The Apple Research and Technology Support programme (ARTS) represents a recognition of the importance of science in our society, an endorsement of the leading research institutions in Europe, and a celebration of the talent of researchers in all fields.

King's College London has joined CERN in Geneva and the Pasteur Institute in Paris on the list of ARTS institutions. ARTS Laureate Professor William Shaw has received an Apple solution to financial computing problems in the form of a cluster of 64-bit 8-core Mac Pro workstations. The system allows flexible deployment of parallel algorithms ranging from multiple 8-way computations to all cores being utilized in parallel. The system kicked off with a 48-core deployment of 2.8Ghz processors, with 36GB RAM, and now has further access to two XServe systems, so that 64-cores are available.

Our primary mathematical software sponsor is Wolfram Research, makers of GridMathematica.

In the King's model of financial grid computing, each core in the system is armed with a Mathematica kernel capable of doing advanced symbolic calculations requiring calculus and special functions, as well as traditional numerical processing. Previously, grids have been employed in a less mathematically sophisticated form, where each node does a purely numerical job. Also, significant program redefinition has been required to do efficient parallelization, which is an obstruction to industry deployment where the time of quantitative programmers is an expensive quantity.
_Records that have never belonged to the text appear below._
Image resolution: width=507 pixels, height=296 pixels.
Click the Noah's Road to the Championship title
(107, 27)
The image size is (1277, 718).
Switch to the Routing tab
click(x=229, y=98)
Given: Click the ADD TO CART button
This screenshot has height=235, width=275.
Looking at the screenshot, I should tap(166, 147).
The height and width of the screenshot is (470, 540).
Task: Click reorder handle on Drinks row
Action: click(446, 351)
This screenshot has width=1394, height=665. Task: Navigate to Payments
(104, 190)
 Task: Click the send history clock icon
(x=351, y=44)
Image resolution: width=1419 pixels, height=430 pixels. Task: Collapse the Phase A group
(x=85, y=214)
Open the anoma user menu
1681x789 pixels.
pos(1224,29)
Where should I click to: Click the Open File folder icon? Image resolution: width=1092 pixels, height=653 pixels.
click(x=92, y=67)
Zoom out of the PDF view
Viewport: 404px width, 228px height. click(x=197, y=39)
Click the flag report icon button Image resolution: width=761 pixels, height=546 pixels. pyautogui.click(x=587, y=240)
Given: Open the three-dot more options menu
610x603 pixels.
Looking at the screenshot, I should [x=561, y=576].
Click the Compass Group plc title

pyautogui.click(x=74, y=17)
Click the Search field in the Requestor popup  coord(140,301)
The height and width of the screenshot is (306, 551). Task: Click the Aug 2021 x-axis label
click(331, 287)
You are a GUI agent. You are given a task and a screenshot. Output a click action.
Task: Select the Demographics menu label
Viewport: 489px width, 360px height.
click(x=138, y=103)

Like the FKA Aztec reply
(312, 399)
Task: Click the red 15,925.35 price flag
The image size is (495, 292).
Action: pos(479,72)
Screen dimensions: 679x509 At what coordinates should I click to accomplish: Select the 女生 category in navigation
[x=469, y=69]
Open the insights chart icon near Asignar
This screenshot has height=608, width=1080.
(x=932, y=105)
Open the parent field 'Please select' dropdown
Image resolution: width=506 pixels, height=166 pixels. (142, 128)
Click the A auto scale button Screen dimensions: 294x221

The new model allows both the parallelization of complex mathematics and minimal reprogramming.


Thomson Reuters for Academia

Thomson Reuters is the global information company providing indispensable information tailored for professionals in the financial services, media and corporate markets. Thomson Reuters information is trusted and drives decision making across the globe.

The King's Centre is currently working in partnership with Thomson Reuters, an agreement which has given us access to use the full range of data from Reuters Fundamentals and Reuters Estimates, for academic research on a number of our projects.

  Global Quantitative Research

Nomura's European quantitative research team supports the Centre for Financial Grid Computing and is working with the Centre on specific applications that will benefit from the high performance capabilities of a grid network.

Computational Financial Mathematics at King's College London

The research into financial grid computing is one of many threads of research carried out by the financial mathematics group. A major topic of interest is the mathematics and computation of dependency. The world's financial institutions are linked by a complex network of financial arrangements creating a highly dependent structure where an event in one part of the system can have profound consequences elsewhere. The risk position of one entity in the network can rarely be modelled in isolation, and more frequently requires extensive computation within models that take into account the relationship with many other entities in the network. This is one of many natural applications of grid computation. Other grid computation projects of interest include

Monte Carlo simulation for financial contracts

Risk calculations for large and complex portfolios

Solution of partial differential equations for contract valuation

Portfolio and basket optimization

Factor analysis and searching

The Financial Mathematics Group at King's College London hosts a weekly seminar attended by both academics and practitioners in the city of London, runs a large and successful MSc programme, and works with other colleges in the University of London running Computational Finance classes for PhD students within the London Graduate School in Mathematical Finance for PhD students.